Dr. Harrison-Findik said notification of her NIH grant helps fulfill a personal goal: to be a role model for the next generation of female scientists.

From her Durham Research Center office, the wife and mother of a soon-to-be teenager knows of the sacrifices necessary to run a successful laboratory, but she also knows of its rewards.

She encourages UNMC to continue to invest and mentor new and junior faculty so they, too, “can find their own niche and blossom in their own way.”

“We should not hear the sound of one hand clapping,” she said. “We should have both hands clapping.”

A native of Istanbul, Turkey, Dr. Harrison-Findik studied veterinary medicine at Istanbul University in Turkey (1983) and earned her Ph.D. at Justus-Liebig University in Giessen, Germany (1989).

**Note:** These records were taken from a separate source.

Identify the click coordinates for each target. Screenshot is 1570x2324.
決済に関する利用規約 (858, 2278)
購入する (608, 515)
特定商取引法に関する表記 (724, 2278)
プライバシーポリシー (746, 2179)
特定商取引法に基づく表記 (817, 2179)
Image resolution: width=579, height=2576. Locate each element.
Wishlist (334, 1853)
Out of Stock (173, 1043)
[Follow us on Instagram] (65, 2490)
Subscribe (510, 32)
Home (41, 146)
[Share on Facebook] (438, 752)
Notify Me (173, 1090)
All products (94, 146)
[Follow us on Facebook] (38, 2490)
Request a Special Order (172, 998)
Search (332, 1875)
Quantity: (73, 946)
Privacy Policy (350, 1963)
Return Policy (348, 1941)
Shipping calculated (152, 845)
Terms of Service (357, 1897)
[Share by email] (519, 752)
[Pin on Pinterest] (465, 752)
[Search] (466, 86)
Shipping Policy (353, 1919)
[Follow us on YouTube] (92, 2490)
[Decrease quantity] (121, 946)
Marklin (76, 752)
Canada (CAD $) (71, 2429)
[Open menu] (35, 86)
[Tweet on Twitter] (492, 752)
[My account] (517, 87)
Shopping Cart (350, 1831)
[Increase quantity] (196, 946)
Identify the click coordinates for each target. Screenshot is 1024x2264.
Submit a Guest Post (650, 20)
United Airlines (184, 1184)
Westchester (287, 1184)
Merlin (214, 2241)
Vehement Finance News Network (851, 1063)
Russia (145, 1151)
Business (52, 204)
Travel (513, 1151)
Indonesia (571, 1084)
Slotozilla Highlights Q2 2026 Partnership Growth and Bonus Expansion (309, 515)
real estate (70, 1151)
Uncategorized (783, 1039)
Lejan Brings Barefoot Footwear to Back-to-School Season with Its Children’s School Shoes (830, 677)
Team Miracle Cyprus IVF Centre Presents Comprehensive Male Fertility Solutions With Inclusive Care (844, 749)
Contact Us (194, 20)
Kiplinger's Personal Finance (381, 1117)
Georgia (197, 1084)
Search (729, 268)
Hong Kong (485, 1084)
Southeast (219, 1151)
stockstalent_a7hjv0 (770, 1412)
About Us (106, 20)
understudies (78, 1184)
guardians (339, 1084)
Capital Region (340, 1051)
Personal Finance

She did her post-doctorate training at Tufts University in Boston and the University of Adelaide Australia.

Her commitment to molecular medicine — and the next generation of female scientists — is strong.

“We represent a beacon of hope for the next generation of female investigators to believe in themselves and reach toward the top,” she said, “not in an egocentric way, but to help expand scientific knowledge.”